- [TASK BRIEF] Your answer should be the lines from the one with "Delete the file with the trash can icon" to the end of the data below, both included, exact and free of pictures.

--------------------------------------------------

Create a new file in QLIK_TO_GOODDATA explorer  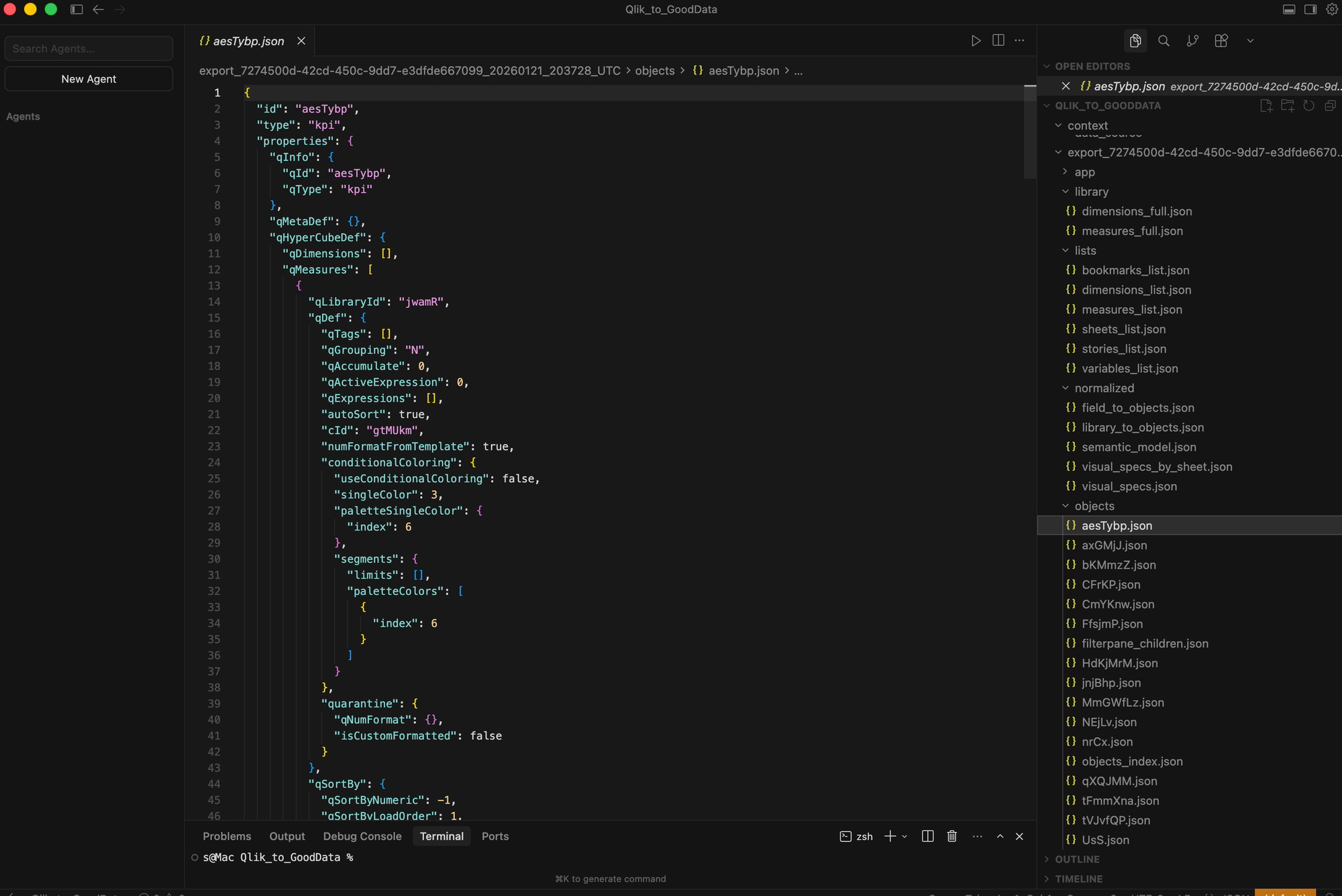pyautogui.click(x=1266, y=105)
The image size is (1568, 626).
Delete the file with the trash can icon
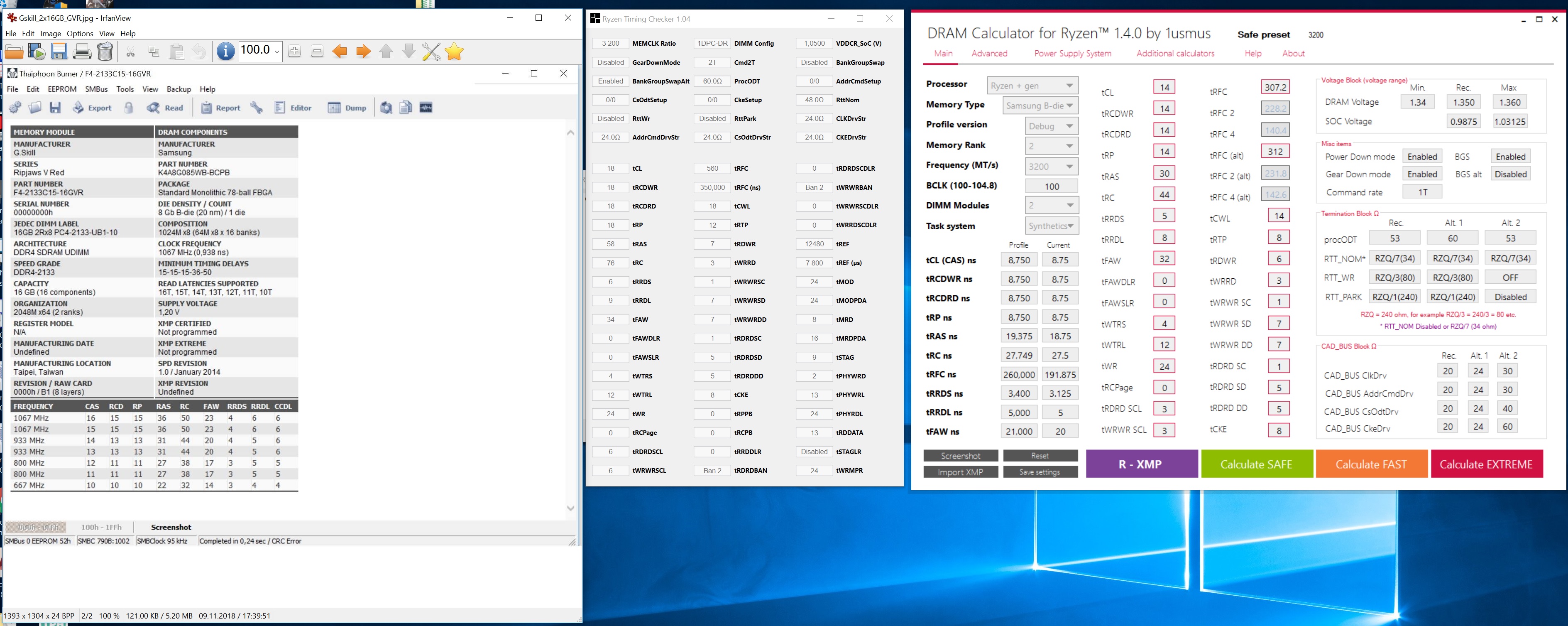tap(105, 52)
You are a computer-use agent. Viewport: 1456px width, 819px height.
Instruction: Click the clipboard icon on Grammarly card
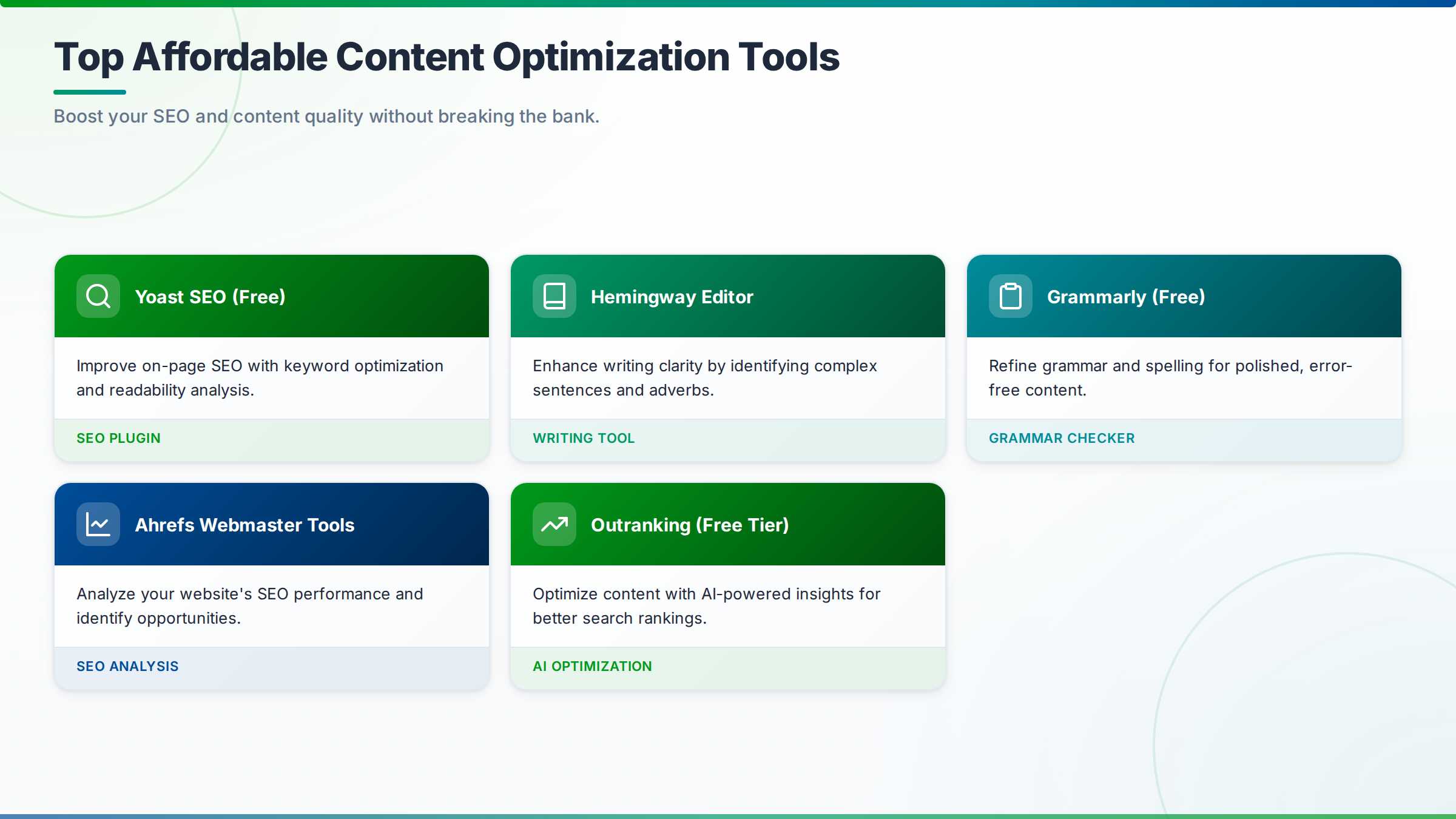point(1010,295)
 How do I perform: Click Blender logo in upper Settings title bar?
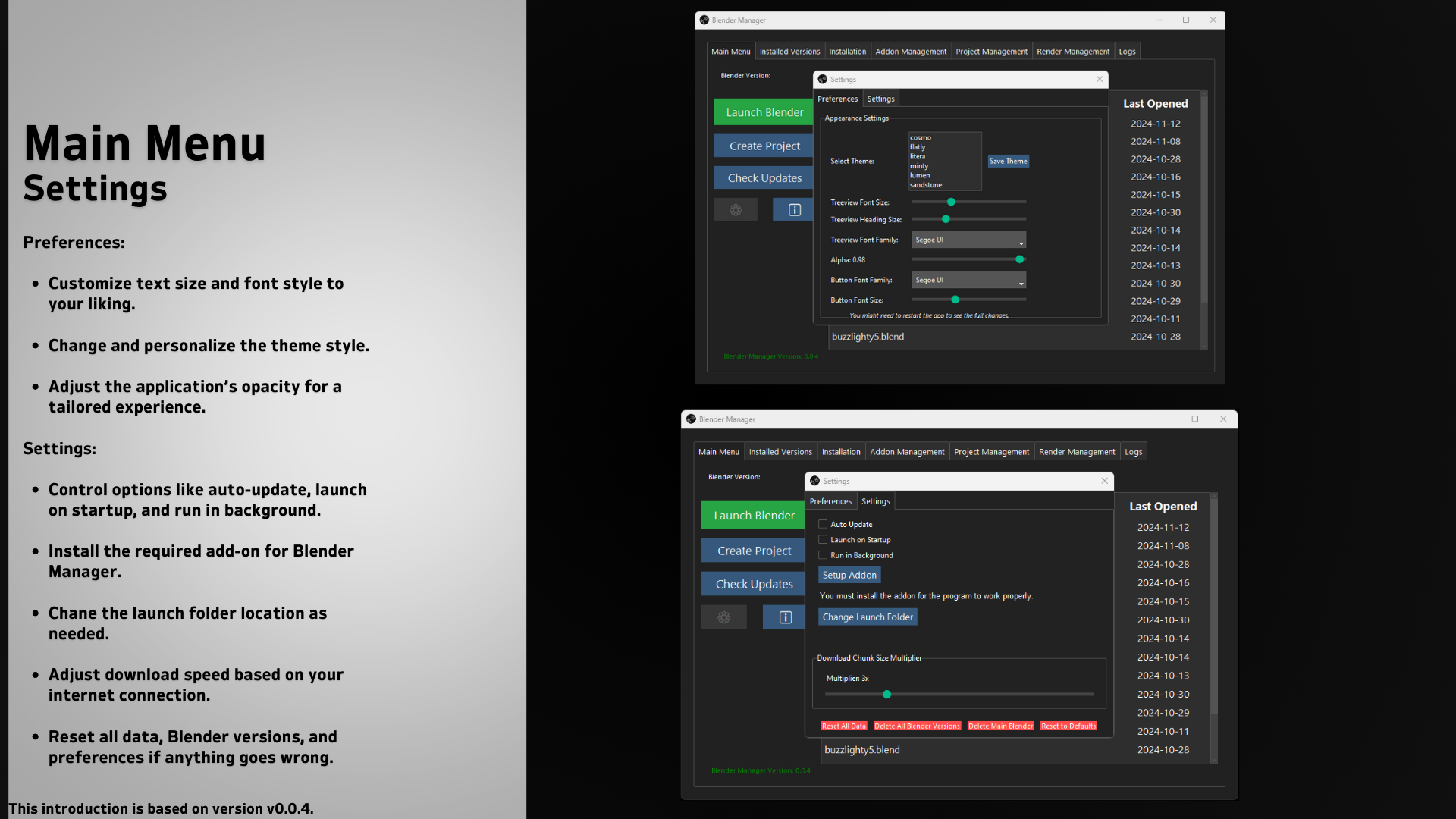[822, 79]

--------------------------------------------------

- [WRITTEN RESPONSE]
Delete the file with the trash can icon
tap(105, 52)
You are a computer-use agent. Viewport: 1456px width, 819px height.
Instruction: Click the clipboard icon on Grammarly card
point(1010,295)
 How do I perform: Click Blender logo in upper Settings title bar?
[822, 79]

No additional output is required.